Hopper y el fin del mundo es también una novela que linda con el fin de las palabras tal como las conocemos. Porque solo el terror explota el lenguaje, esta novela coexiste con la muerte de un sistema de significaciones. Dice una de las voces: “Quizás, agotados de la lengua, debamos (o deban los sobrevivientes) volver a una especie de restitución de la experiencia y comenzar desde lo gutural, lo sibilante, lo oclusivo, lo vibrante, desde la imitación fonética de las cosas. Quizás deban, o debamos, llegado el momento, volver a las onomatopeyas.” Es en el decaimiento del lenguaje que la barbarie se instala. Quizás no es el final, solo el recorrido hacia atrás, la vuelta a las cavernas o al cigoto incierto lo que narra esta historia.

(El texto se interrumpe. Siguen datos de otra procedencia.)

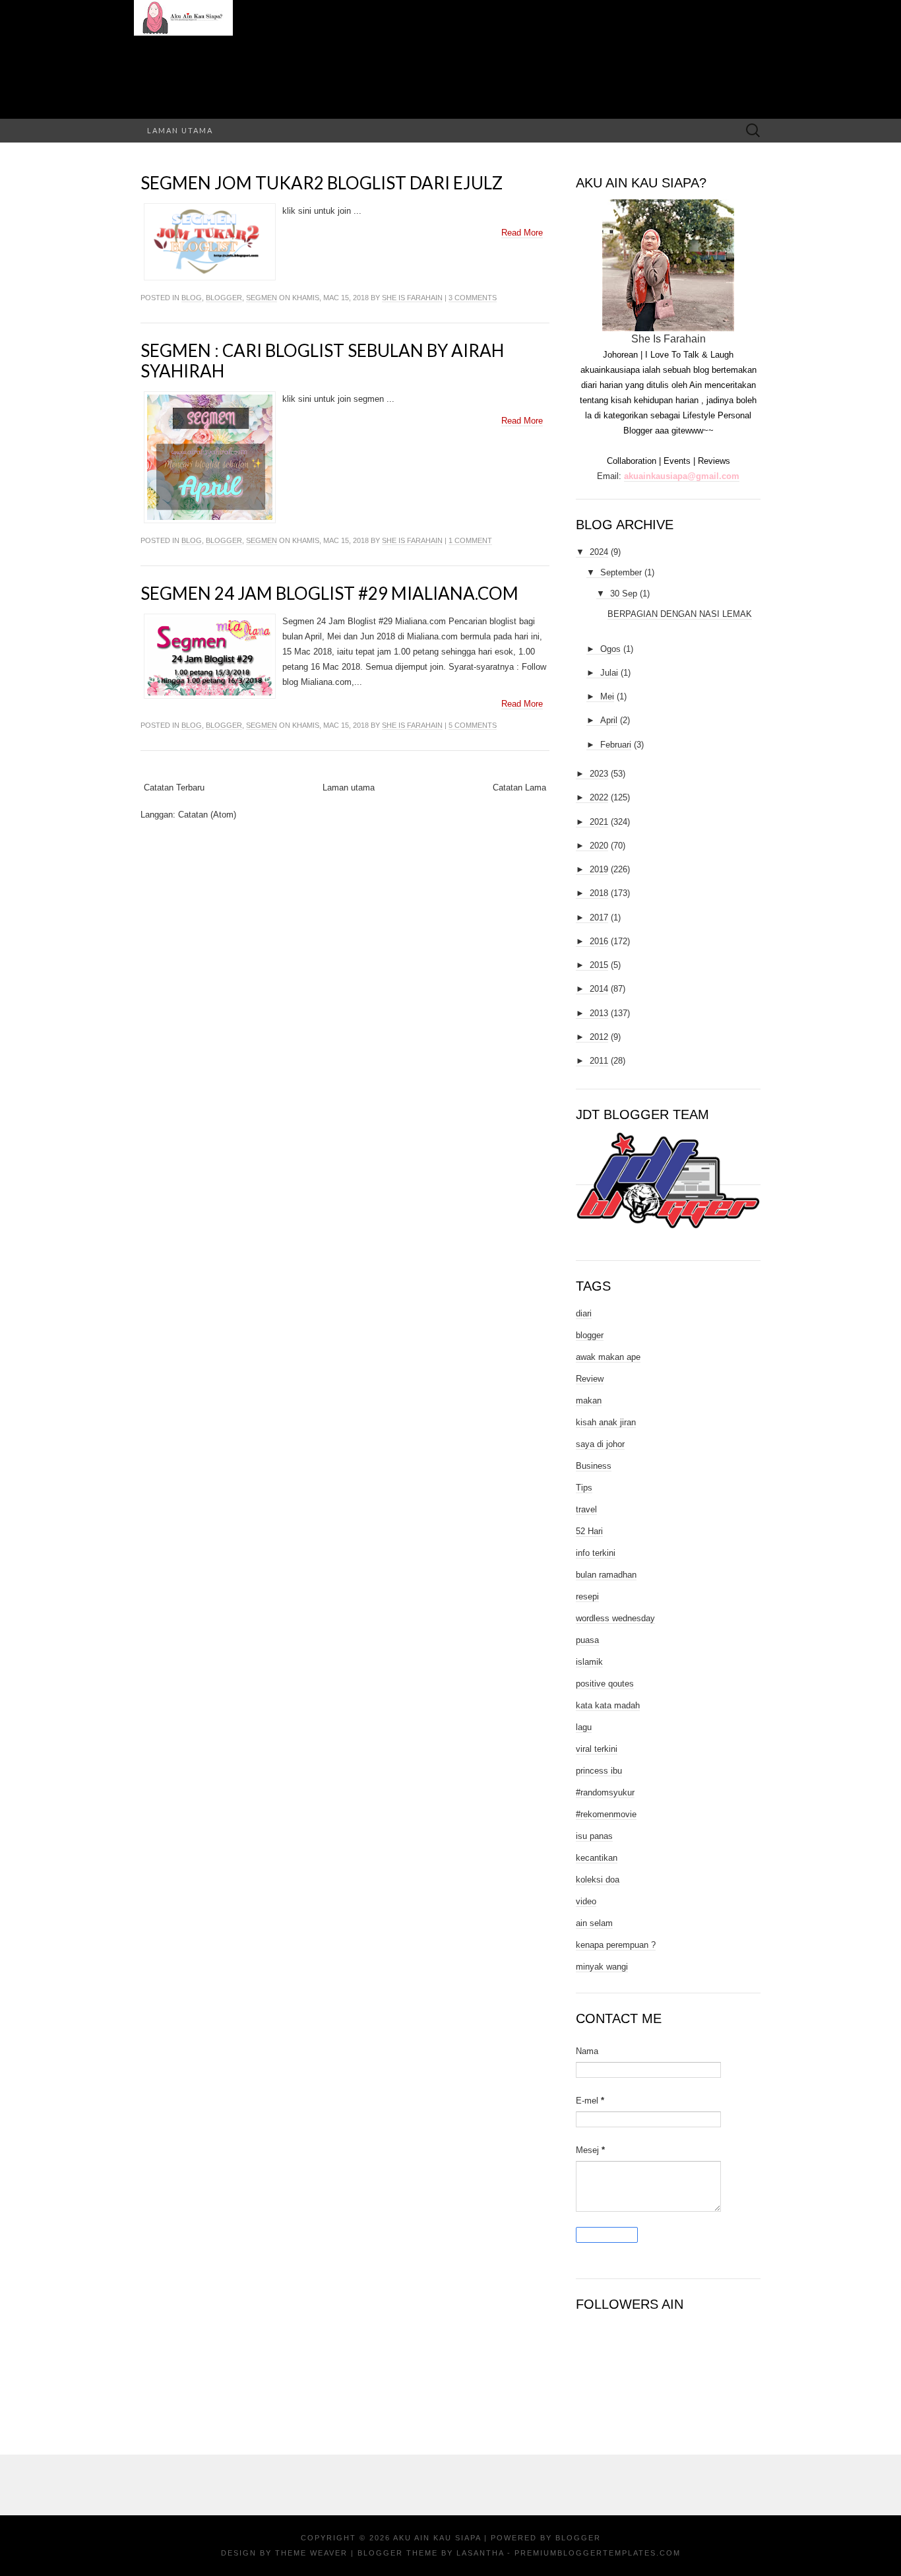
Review (590, 1379)
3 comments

El autor interviene relatando experiencias y rememorando su pasado, como queriéndonos decir qué él también participa de ese apocalipsis, que él también será destruido, o acaso sea él, como un personaje más del cuento de Bradbury, el que ha soñado todo. Proliferan las escenas que exaltan la crueldad, la desesperación, la dinámica de la guerra y destacan la vulnerabilidad de los sobrevivientes. Que los personajes de esta historia no lo sean en el sentido de una exploración de su individualidad y que su destino trágico se acerque mediante imágenes de una precuela demasiado cercana para ser ficticia, otorga a la novela una atmósfera enrarecida, donde se sustraen referentes y contextos, generando elipsis que operan en el lector como un cierre de lectura (o “un libro que se cierra”) Es pues, una novela que incomoda, que no da paz, que contiene  su propio sistema de aniquilación, y con pasajes que llevan un aliento poético que parece soplar junto con los vientos del desastre. “Las palabras eran, creo, de Zagajewski”, recuerda una de las voces: “Decía que tras el fin del mundo había que vivir como si no hubiera pasado nada. Dar largos paseos, contemplar las puestas de sol, leer poesía, escuchar música, alegrarse del amor y llorar la muerte. Eso sí, «sin olvidar», acotaba el poeta”. Escuchemos el balbuceo, aprendamos del poema insistente. Antes de que el mundo vuelva, una vez más, al final.